Tattooed Millionaire

Posted on 12/09/2018 in misc

Tattooed Millionaire Album Cover

Tattooed Millionaire is Bruce Dickinson's first solo album. In 1990 I was one year out of college and fully immersed in the Atlanta music scene while making an attempt to grow beyond my 80s metal roots. That attempt would not stick and eventually I would fully embrace the fact that I really like 80s metal. I didn't bother to own this record until a few months ago.

I have no memory of this record from its initial release, and if I did, I probably would have adopted the "Bruce Dickinson sold out" mindset that many Maiden fans did back then. However, that would have been a mistake. It's not a masterpiece by any stretch. With the success of Bring Your Daughter to the Slaughter on the Nightmare on Elm Street 47 soundtrack, the record company execs asked Bruce to kick out an album of more commercially accessible tunes during some Maiden downtime. The album was written in two weeks and it shows. A couple of great tunes, a couple of duds, but overall a fun record of late 80s hard rock.

Is Tattooed Millionaire an Iron Maiden record? Absolutely not. The first track Son of a Gun is the closest the record gets to a Maiden song, and it's not that close. The title track is flat out the most commercially accessible song Bruce has ever released. If Iron Maiden had released that tune in 1987 they would have totally alienated their fan base, but probably sold 5 million copies of the album it was on. It's seriously one of the catchiest hard rock tunes put out in that era. Born in 58 is an autobiographical tune that would have been a top 10 hit if Bon Jovi had released it. Hell on Wheels mixes a borderline spoken word breakdown with a more melodic chorus - it kind of sounds like something Aerosmith would do. It doesn't really work here. Gypsy Road reminds me of Cinderella, but that might be because they have a tune with the same title from the era.
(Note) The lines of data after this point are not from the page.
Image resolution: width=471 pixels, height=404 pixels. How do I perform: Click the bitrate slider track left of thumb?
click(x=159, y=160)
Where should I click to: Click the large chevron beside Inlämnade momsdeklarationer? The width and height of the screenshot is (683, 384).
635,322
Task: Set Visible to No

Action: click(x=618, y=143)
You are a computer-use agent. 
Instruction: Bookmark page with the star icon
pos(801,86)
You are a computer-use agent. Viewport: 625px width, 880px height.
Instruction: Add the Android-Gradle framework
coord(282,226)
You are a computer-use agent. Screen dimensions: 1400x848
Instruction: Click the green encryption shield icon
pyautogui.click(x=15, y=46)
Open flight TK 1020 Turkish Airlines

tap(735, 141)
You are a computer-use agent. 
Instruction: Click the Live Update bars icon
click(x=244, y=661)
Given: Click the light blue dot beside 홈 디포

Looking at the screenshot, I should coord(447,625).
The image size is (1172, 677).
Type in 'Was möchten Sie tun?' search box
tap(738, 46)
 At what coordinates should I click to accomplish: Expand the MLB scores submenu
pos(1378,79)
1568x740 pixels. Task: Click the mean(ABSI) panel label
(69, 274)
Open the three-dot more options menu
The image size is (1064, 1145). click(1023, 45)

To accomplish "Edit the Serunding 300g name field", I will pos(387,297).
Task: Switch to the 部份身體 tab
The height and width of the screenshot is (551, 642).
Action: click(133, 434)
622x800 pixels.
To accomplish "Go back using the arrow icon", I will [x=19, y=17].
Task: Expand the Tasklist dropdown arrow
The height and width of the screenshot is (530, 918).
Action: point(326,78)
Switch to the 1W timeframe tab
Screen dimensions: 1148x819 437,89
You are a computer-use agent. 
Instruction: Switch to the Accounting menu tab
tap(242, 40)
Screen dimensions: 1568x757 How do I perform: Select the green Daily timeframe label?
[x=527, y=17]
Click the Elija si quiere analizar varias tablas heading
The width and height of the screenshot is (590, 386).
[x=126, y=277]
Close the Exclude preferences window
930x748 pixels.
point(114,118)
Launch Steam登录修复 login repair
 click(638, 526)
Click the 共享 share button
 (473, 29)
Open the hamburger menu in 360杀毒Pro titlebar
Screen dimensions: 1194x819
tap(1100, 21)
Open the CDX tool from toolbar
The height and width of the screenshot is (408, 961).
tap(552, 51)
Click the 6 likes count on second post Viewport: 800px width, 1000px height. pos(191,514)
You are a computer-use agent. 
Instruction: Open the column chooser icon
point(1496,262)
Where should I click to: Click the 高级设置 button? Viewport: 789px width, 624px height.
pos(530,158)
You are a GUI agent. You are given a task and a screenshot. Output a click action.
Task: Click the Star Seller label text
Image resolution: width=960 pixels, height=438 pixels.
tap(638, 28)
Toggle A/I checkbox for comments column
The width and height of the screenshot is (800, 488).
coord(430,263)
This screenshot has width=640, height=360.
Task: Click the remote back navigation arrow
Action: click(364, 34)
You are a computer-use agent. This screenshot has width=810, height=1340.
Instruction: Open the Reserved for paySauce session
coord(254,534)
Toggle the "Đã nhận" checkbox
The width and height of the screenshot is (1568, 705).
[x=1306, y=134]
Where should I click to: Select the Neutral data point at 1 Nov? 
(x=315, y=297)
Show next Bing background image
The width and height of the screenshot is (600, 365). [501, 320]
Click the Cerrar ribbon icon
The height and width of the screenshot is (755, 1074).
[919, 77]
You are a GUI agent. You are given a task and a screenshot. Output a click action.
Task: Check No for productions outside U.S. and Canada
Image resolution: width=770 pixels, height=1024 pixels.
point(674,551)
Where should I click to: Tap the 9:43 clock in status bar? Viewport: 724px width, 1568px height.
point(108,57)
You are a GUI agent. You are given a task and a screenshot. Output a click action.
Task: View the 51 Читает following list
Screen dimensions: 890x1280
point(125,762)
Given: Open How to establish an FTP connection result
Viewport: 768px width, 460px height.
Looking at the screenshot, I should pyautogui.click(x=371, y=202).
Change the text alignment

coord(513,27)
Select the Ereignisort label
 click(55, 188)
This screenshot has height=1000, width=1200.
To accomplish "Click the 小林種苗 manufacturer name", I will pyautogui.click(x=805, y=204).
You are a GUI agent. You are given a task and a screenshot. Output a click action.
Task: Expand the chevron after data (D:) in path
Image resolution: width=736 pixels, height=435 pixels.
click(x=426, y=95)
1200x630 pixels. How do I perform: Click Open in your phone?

Dive! Dive! Dive! sounds like Bruce called Brian Johnson and Angus Young and asked them if they had any leftover songs he could borrow. All the Young Dudes is All the Young Dudes. It's a classic British rock tune written by Bowie, and Bruce does it justice here. Lickin' the Gun sounds like a second song that Angus threw in when he sent Bruce Dive! Dive! Dive! Zulu Lulu mixes inane lyrics with a pretty gook hook - sounds like something Kiss would have released. The album closes with No Lies, which would sound perfectly at home on a Def Leppard record.

Is this a must have record? Probably only if you are a Bruce Dickinson completeist. I've been playing the hell out of it the last few weeks.

This is entry #9 in my attempt at 31 days of blogging for December 2018. I've haven't posted here daily since about 2007, so this should be interesting.